I've finally figured out where my intuition on that was coming from (and I don't think it saves TDT). Suppose for a moment you were omniscient except about the relative integrals Vk (1) over measures of the components of the wavefunction which

  • had a predictor that chose an i such that pi[i] = k
  • would evolve into components with a you (2) where the predictor would present the boxes, question, etc to you, but would not tell you its choice of i.

Here my ignorance prior on pi[x] for large values of x happens to be approximately equivalent to your ignorance prior over a certain ratio of integrals (relative "sum" of measures of relevant components). When you implement C = one-box, you choose that the relative sum of measures of you that gets $0, $1000, $1000,000, and $1001,000 is (3):

  • $0: 0
  • $1000: V0
  • $1000000: (1-V0)
  • $1001000: 0

whereas when you implement C = two-box, you get

  • $0: 0
  • $1000: (1-V0)
  • $1000000: 0
  • $1001000: V0

If your preferences over wavefunctions happens to include a convenient part that tries to maximize the expected integral of dollars you[k] gets times measure of you[k], you probably one-box here, just like me. And now for you it's much more like you're choosing to have the predictor pick a sweet i 9/10 of the time.

(1) by relative integral I mean instead of Wk, you know Vk = Wk/(W0+W1+...+W9)

(2) something is a you when it has the same preferences over solutions to the wavefunction as you and implements the same decision theory as you, whatever precisely that means

(3) this bit only works because the measure we're using, the square of the modulus of the amplitude, is preserved under time-evolution

Some related questions and possible answers below.

Comment author: GuySrinivasan 07 February 2010 11:29:50PM 0 points [-]
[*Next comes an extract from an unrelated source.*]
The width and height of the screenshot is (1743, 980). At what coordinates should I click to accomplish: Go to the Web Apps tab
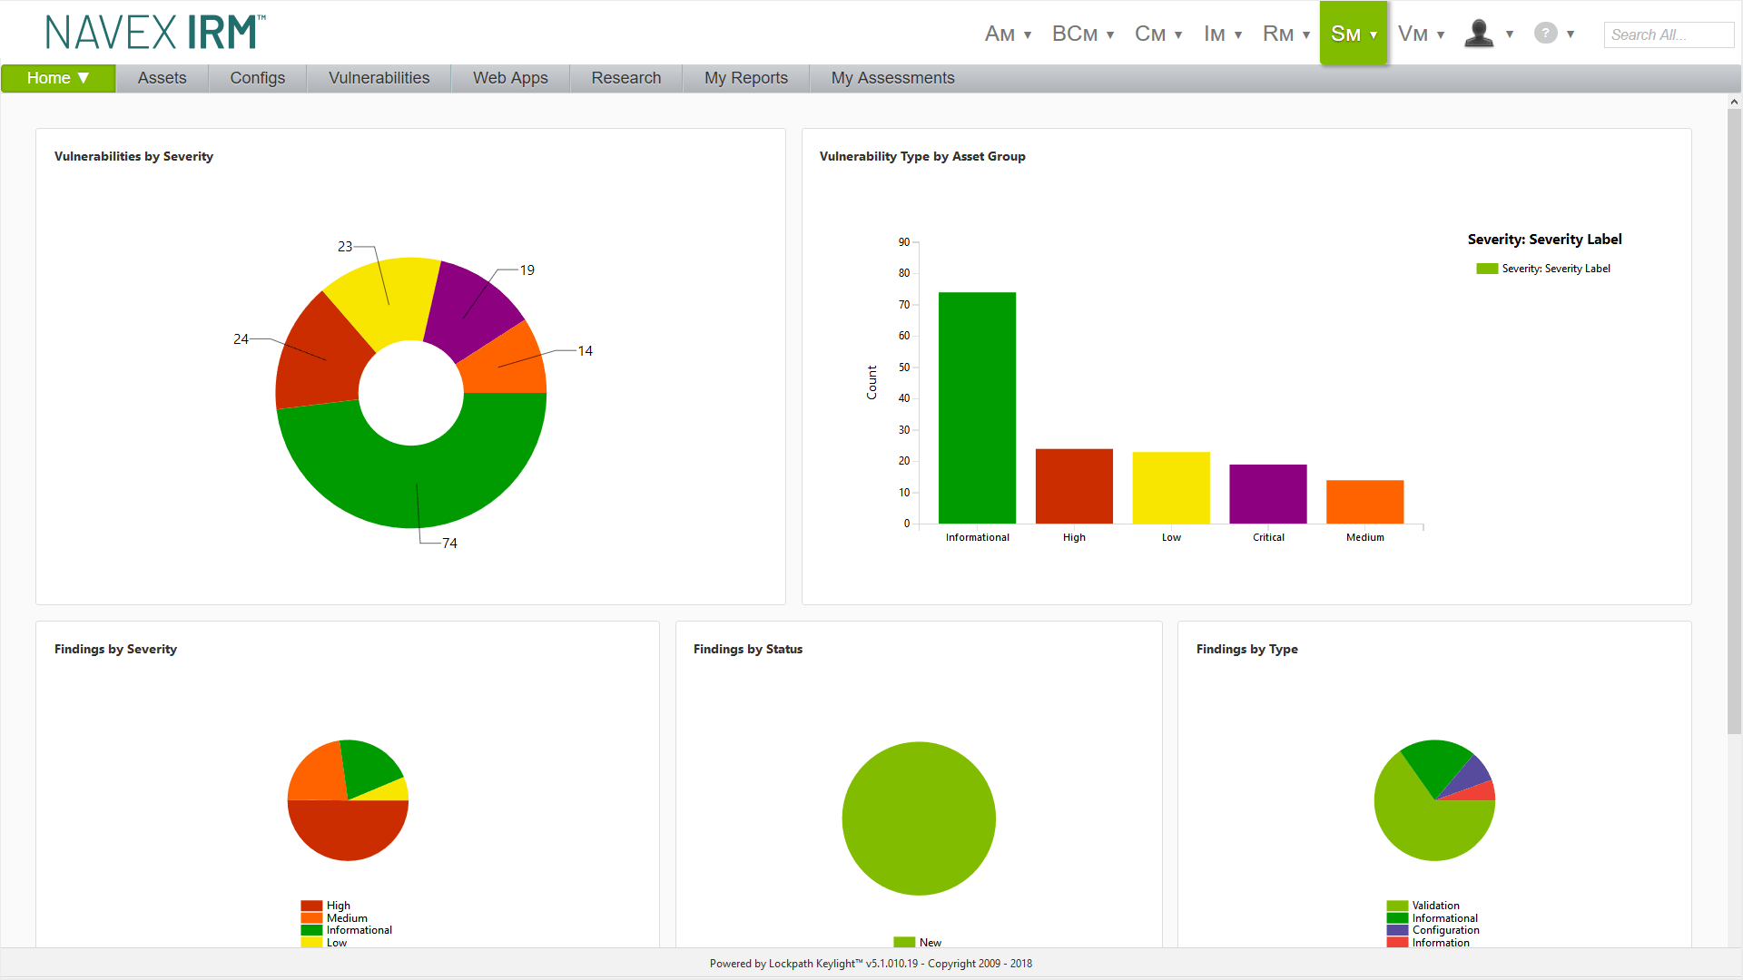click(x=509, y=77)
Why would you or I have such a preference that cares about my ancestor's time-evolved descendants rather than just my time-evolved descendants? My guess is that

  • a human's preferences are (fairly) stable under time-evolution, and
  • the only humans that survive are the ones that care about their descendants, and
  • humans that we see around us are the time-evolution of similar humans,

So e.g. I[now] care approximately about what I[5-minutes-ago] cared about, and I[5-minutes-ago] didn't just care about me[now], he also cared about me[now-but-in-a-parallel-branch].